> WebVTT is supposed to be an extensible format. Limiting to a small set of
> known values and silently aborting when anything new is introduced does
> not seem like the best option to me. Web browsers do not stop rendering
> pages when they see a new, unknown HTML tag or CSS option.

About this, for interoperability reasons I've checked other multiple
implementations of WebVTT parsers and these all follow the approach of
silently ignoring unknown chunks:

 - WebKit 
(https://github.com/WebKit/WebKit/blob/main/Source/WebCore/html/track/WebVTTParser.cpp#L224-L227)
 - Chromium's Blink parser 
(https://chromium.googlesource.com/chromium/src/+/main/third_party/blink/renderer/core/html/track/vtt/vtt_parser.cc#199)
 - Mozilla's Gecko 
(https://searchfox.org/mozilla-central/source/dom/media/webvtt/vtt.sys.mjs#1674-1677)
 - VLC 
(https://code.videolan.org/videolan/vlc/-/blob/master/modules/codec/webvtt/webvtt.c)

The only one that would report an error, but will still keep parsing anyway,
is W3C's own WebVTT.js parser 
(https://github.com/w3c/webvtt.js/blob/main/parser.js#L150-L153).

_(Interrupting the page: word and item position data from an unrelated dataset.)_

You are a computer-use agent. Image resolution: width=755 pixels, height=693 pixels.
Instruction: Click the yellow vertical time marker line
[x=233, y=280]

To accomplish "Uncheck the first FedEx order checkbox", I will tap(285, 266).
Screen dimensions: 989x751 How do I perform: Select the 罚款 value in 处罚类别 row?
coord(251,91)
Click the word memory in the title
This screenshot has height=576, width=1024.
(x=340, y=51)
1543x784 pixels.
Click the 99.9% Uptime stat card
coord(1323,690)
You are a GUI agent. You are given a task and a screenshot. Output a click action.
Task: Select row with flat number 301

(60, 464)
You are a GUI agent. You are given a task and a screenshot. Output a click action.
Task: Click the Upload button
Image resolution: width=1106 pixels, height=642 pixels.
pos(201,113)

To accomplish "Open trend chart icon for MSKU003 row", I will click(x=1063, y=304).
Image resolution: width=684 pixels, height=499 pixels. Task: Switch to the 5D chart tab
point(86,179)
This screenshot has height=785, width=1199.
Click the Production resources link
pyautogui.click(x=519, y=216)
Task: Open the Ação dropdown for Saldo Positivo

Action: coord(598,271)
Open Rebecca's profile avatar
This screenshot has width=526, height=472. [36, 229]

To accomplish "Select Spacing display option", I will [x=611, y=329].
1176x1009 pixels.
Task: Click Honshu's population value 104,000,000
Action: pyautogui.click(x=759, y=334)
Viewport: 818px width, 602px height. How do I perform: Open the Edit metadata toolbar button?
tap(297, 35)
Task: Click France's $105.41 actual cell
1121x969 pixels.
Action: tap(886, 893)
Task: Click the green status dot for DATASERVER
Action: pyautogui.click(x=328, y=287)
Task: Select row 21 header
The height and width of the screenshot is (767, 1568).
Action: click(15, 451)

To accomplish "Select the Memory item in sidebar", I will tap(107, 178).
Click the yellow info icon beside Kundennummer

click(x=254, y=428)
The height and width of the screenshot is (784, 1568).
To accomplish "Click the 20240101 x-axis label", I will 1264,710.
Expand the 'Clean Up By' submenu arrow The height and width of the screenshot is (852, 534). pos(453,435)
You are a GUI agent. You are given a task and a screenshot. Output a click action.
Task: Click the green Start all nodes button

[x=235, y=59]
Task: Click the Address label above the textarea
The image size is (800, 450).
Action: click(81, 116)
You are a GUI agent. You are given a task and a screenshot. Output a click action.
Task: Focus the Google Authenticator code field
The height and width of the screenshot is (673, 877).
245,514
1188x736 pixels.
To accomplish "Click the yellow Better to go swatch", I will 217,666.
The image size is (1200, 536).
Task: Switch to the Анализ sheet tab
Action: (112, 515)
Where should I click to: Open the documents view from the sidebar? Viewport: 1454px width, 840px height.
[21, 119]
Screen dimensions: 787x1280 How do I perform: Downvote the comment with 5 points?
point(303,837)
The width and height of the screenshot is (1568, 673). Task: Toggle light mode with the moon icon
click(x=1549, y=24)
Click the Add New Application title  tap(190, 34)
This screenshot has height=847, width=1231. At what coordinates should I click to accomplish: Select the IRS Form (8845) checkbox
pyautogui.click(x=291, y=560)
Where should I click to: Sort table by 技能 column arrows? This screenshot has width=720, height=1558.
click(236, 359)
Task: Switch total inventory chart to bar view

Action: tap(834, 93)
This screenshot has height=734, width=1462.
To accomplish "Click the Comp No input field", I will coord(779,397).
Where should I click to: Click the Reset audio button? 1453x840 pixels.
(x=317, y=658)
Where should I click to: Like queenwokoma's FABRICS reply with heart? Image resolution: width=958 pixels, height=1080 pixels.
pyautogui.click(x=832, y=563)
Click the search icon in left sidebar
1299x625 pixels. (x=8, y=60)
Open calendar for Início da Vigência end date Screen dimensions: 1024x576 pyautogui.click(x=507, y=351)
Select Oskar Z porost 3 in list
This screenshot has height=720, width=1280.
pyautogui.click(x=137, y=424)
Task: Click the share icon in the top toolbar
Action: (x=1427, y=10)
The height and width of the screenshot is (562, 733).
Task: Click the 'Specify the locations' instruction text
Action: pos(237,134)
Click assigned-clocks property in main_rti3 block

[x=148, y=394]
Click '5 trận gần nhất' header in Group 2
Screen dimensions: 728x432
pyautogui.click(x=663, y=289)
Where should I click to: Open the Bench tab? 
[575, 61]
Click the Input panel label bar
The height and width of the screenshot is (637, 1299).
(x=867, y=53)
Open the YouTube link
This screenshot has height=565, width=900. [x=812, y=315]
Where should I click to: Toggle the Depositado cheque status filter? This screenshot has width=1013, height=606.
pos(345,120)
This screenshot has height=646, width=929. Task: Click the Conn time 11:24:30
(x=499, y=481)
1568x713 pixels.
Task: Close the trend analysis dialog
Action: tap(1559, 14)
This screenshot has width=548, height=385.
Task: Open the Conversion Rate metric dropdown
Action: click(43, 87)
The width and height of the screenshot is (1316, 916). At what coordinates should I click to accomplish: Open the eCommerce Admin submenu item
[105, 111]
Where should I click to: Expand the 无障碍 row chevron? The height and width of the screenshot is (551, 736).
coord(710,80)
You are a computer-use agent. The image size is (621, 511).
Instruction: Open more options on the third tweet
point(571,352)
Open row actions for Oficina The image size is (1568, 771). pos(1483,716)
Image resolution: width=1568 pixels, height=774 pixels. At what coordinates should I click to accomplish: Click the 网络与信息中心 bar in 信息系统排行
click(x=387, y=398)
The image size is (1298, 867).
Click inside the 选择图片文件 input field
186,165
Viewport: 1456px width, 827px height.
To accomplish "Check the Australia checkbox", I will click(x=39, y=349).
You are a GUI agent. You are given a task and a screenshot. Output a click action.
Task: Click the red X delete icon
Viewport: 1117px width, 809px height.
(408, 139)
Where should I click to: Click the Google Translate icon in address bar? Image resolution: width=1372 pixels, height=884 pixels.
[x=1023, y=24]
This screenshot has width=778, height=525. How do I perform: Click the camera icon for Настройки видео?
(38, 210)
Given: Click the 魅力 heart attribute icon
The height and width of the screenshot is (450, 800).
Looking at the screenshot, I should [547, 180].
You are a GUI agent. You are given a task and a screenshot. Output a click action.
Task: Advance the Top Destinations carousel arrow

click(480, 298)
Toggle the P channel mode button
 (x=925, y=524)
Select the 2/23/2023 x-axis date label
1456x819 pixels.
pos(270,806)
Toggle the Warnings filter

If that's not enough, I found also in part 2.1 of the WebVTT specification,
also copied verbatim:

"The parsing rules are more tolerant to author errors than the syntax
allows, in order to provide for extensibility and to still render cues that
have some syntax errors."

Basically, the standard asks to follow Postel's law: "Be conservative in
what you send, be liberal in what you accept". ffmpeg should do that.